Required work: With the images removed, write out every line below exactly.

Saved data entries:

*** Begin section ***

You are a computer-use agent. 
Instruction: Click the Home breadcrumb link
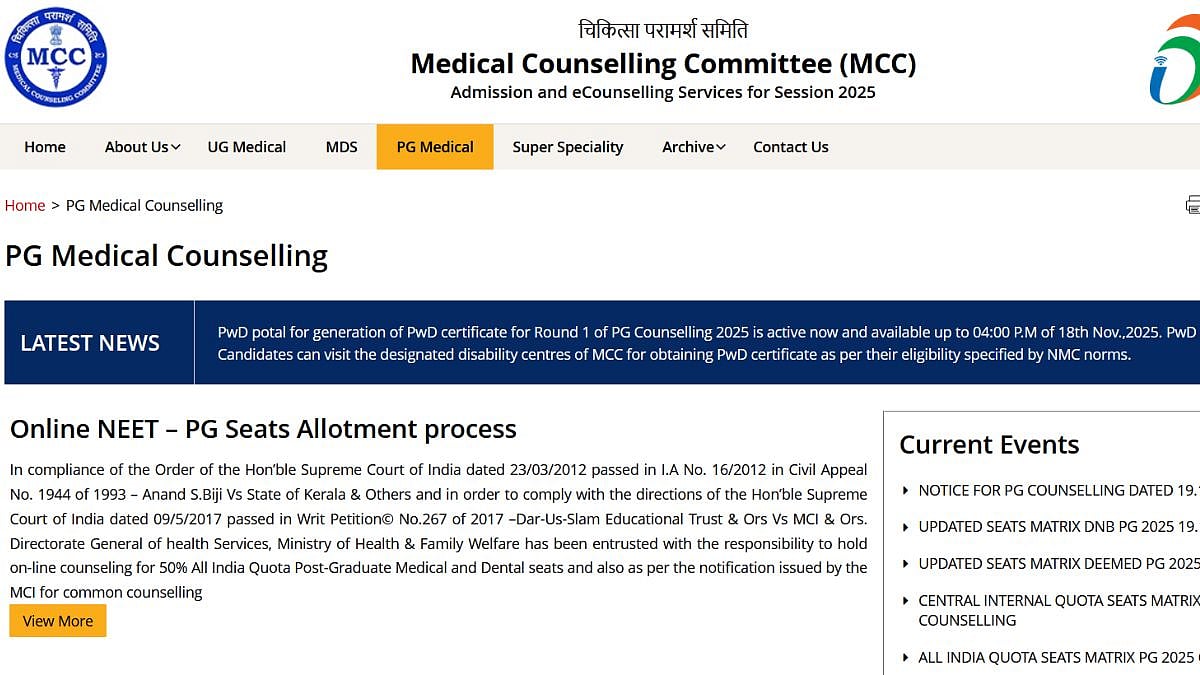(x=25, y=205)
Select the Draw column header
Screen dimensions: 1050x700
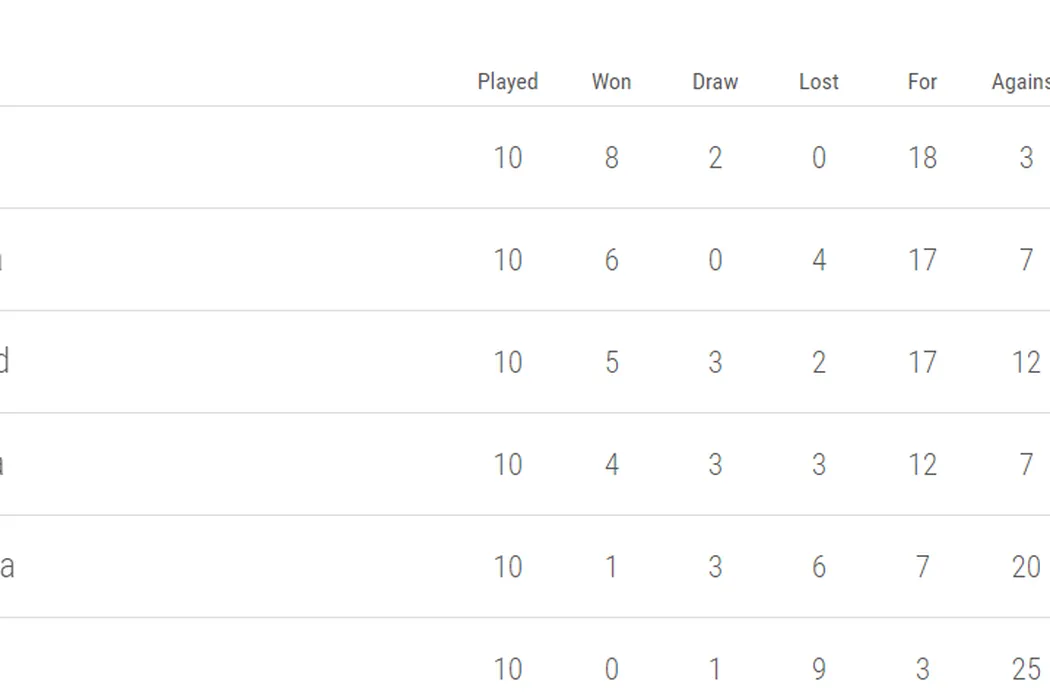[x=715, y=82]
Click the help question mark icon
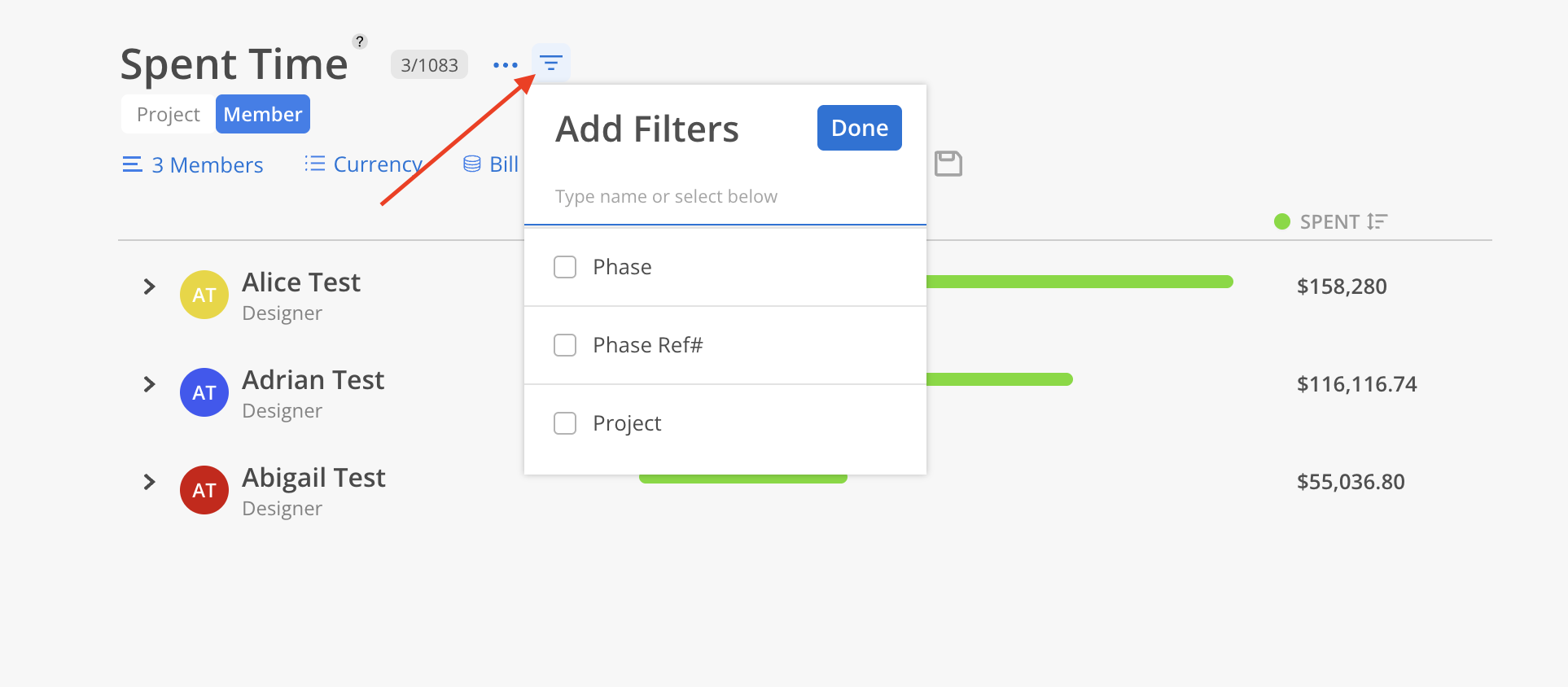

*** End section ***

Result of the exercise:
You are a computer-use agent. 
Instruction: Click the Home breadcrumb link
(x=25, y=205)
Select the Draw column header
Screen dimensions: 1050x700
[x=715, y=82]
Click the help question mark icon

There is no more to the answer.